Every day I take a little white pill—a statin—because I have been told it lowers cholesterol and so reduces the risk of heart attacks and strokes. But what is its effect on me personally? I am almost certain that it causes my low-density cholesterol (LDL) to drop, since I was told it reduced soon after I started taking the tablets. This drop in LDL is a direct, essentially deterministic effect that I can assume is caused by the statin.
But I will never know if this daily ritual does me any good in the long run; it depends on which of my many possible future lives actually occurs. If I never have a heart attack or a stroke, I will have no idea whether I would have never had one even if I had not taken the tablets, and all this pill-popping for years was a waste of time. If I do have a heart attack or a stroke, I will not know if this event was delayed by taking the statin. All I can ever know is that, on average, it benefits a large group of people like me, and this knowledge is based on large clinical trials.
The purpose of a clinical trial is to carry out a ‘fair test’ that properly determines causation and estimates the average effect of a new medical treatment, without introducing biases that could give us the wrong idea of its effectiveness. A proper medical trial should ideally obey the following principles:
1. Controls: If we want to investigate the effect of statins on a population, we can’t just give statins to a few people, and then, if they don’t have a heart attack, claim this was due to the pill (regardless of the websites that use this form of anecdotal reasoning to market their products).
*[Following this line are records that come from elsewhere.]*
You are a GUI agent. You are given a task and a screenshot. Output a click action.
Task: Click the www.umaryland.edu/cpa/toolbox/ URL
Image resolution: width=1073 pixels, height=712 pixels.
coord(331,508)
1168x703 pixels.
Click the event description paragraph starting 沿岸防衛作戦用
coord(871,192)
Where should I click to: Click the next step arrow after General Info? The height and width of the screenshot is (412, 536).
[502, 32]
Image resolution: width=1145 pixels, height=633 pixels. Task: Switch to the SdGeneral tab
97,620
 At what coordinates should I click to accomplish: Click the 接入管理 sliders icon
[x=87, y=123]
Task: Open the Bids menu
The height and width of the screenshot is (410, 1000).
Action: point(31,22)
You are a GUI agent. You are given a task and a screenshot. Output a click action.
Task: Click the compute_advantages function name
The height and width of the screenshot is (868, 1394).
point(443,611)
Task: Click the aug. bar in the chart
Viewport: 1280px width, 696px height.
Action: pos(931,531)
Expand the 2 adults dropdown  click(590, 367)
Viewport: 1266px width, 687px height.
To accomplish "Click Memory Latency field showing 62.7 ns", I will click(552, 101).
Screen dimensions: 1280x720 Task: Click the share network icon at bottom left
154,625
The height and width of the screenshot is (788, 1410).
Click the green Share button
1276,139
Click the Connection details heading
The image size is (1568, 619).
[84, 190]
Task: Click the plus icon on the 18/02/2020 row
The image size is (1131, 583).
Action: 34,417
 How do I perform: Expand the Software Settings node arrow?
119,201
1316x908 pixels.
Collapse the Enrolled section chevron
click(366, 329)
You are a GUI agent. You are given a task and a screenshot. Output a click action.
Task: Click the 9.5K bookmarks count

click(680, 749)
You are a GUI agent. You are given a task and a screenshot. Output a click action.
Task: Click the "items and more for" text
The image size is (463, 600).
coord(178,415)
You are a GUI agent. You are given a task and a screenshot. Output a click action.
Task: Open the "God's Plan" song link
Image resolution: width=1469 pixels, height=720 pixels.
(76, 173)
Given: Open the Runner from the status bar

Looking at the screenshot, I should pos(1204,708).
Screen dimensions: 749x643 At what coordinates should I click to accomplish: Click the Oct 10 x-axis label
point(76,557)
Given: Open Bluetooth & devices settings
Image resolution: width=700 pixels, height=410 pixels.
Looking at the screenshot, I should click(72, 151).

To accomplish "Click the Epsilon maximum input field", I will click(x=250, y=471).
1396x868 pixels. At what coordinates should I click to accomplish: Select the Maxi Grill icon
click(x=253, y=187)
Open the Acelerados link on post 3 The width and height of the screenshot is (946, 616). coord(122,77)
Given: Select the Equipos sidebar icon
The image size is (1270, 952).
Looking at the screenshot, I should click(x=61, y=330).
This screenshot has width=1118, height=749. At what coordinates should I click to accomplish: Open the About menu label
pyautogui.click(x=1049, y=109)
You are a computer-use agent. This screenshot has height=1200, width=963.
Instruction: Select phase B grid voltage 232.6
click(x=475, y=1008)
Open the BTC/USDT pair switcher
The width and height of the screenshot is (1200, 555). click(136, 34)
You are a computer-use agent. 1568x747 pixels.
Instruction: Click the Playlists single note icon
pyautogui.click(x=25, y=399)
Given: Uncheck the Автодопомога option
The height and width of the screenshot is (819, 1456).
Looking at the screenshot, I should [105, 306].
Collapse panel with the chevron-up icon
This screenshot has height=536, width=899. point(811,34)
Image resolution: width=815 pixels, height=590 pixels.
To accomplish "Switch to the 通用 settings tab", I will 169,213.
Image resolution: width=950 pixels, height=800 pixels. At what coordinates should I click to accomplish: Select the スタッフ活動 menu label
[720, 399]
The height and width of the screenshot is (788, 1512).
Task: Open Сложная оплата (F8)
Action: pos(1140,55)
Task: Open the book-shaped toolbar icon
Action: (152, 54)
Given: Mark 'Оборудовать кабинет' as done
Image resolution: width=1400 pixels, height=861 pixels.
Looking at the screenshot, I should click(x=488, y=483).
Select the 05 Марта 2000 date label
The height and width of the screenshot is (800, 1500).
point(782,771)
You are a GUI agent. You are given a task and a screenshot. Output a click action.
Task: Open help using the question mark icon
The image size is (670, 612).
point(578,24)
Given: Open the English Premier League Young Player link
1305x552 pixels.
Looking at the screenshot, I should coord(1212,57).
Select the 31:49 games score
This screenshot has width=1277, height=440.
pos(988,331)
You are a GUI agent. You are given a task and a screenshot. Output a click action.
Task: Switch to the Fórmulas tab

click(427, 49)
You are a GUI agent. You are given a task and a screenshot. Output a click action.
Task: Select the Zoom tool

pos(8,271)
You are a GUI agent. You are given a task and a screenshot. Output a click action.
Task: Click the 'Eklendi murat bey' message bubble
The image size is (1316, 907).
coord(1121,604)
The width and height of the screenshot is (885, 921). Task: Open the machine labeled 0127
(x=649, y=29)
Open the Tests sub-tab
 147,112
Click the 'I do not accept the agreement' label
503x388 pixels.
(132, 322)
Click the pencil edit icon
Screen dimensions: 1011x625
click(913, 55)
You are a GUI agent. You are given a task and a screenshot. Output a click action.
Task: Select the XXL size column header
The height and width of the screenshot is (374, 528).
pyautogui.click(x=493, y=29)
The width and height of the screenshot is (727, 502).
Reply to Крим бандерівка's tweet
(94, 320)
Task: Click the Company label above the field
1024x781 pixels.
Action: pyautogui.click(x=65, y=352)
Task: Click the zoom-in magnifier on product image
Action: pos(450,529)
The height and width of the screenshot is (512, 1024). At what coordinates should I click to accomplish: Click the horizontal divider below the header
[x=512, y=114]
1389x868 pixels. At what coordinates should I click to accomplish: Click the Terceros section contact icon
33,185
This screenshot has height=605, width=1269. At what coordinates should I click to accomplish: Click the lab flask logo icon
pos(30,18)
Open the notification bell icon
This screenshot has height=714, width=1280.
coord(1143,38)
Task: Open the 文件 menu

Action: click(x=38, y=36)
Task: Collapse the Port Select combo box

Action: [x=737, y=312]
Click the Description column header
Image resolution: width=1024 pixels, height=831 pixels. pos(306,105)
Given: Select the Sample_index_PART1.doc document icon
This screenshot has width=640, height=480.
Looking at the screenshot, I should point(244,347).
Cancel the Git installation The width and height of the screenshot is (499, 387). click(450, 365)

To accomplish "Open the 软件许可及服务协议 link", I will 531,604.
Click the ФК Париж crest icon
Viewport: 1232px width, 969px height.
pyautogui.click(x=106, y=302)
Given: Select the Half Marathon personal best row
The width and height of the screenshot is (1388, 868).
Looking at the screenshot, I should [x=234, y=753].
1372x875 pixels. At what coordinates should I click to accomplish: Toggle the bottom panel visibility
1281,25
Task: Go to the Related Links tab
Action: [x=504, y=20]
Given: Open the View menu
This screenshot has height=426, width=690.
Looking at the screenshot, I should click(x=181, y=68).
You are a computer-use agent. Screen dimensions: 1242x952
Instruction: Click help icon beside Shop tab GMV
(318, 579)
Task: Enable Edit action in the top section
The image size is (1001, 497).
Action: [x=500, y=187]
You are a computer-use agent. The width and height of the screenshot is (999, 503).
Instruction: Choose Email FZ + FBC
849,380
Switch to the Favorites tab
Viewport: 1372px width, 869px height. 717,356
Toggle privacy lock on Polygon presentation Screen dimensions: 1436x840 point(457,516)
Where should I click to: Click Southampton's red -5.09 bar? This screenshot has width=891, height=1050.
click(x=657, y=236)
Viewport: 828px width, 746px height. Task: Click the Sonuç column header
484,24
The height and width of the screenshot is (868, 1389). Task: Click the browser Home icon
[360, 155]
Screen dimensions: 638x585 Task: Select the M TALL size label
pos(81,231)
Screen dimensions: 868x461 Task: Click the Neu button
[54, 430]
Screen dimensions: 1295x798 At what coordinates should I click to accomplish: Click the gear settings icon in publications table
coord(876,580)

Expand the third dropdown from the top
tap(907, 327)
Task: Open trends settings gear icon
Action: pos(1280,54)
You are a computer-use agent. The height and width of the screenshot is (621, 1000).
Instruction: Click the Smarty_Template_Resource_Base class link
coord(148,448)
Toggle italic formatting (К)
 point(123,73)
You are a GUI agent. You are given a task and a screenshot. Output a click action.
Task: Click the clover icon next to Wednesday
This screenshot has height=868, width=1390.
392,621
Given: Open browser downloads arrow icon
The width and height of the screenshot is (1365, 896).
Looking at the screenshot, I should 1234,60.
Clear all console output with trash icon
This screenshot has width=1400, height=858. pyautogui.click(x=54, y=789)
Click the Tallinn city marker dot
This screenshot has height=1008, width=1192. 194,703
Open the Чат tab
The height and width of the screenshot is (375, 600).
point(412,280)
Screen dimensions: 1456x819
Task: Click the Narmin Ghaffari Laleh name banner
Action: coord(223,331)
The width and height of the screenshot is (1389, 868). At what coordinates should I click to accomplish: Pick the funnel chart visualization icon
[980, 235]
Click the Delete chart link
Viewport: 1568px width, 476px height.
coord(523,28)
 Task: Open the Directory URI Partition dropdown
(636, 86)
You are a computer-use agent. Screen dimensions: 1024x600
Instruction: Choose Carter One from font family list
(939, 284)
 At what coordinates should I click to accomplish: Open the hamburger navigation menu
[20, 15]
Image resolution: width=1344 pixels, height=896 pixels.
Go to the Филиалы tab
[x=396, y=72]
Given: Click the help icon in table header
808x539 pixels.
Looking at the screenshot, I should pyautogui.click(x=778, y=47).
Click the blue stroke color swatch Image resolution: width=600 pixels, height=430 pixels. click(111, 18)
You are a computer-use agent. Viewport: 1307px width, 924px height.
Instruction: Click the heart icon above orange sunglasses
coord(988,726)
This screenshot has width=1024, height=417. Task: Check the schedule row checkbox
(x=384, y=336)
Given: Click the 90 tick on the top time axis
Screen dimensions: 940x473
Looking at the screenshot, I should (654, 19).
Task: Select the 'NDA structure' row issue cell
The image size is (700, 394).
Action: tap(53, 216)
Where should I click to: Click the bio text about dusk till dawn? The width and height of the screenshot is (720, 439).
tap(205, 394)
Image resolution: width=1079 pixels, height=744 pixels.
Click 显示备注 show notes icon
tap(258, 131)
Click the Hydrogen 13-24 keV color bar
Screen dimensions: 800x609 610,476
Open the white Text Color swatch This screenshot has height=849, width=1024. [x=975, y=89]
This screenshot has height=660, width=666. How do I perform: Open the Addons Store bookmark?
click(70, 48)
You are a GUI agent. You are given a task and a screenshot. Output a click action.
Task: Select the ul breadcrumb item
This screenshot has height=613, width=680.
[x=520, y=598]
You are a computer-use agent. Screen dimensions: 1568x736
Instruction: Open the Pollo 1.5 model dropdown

We need an intervention group, who will be given statins, and a control group who will be given sugar pills or placebos.
2. Allocation of treatment: It is important to compare like with like, so the treatment and comparison groups have to be as similar as possible. The best way to ensure this is by randomly allocating participants to be treated or not, and then seeing what happens to them—this is known as a randomized controlled trial (RCT). Statin trials do this with enough people so that the two groups should be similar in all factors that could otherwise influence the outcome, including—and this is critically important—those factors that we don’t know about. These studies can be huge: in the UK Heart Protection Study carried out in the late 1990s, 20,536 people at raised risk of a heart attack or stroke were randomly allocated to take either 40 mg of simvastatin daily or a dummy tablet.3
3. People should be counted in the groups to which they were allocated: The people allocated to the ‘statin’ group in the Heart Protection Study (HPS) were included in the final analysis even if they did not take their statins. This is known as the ‘intention to treat’ principle, and can seem rather odd. It means that the final estimate of the effect of statins really measures the effect of being prescribed statins rather than actually taking them. In practice, of course, people will be strongly encouraged to take the tablets throughout the study, although after five years in the HPS 18% of those allocated a statin had stopped taking them, while as many as 32% of those initially allocated to a placebo tablet actually started taking statins during the trial. Since these people who switch treatments tend to muddy the difference between the groups, we might expect the apparent effect in an ‘intention-to-treat’ analysis to be less than the effect of actually taking the drug.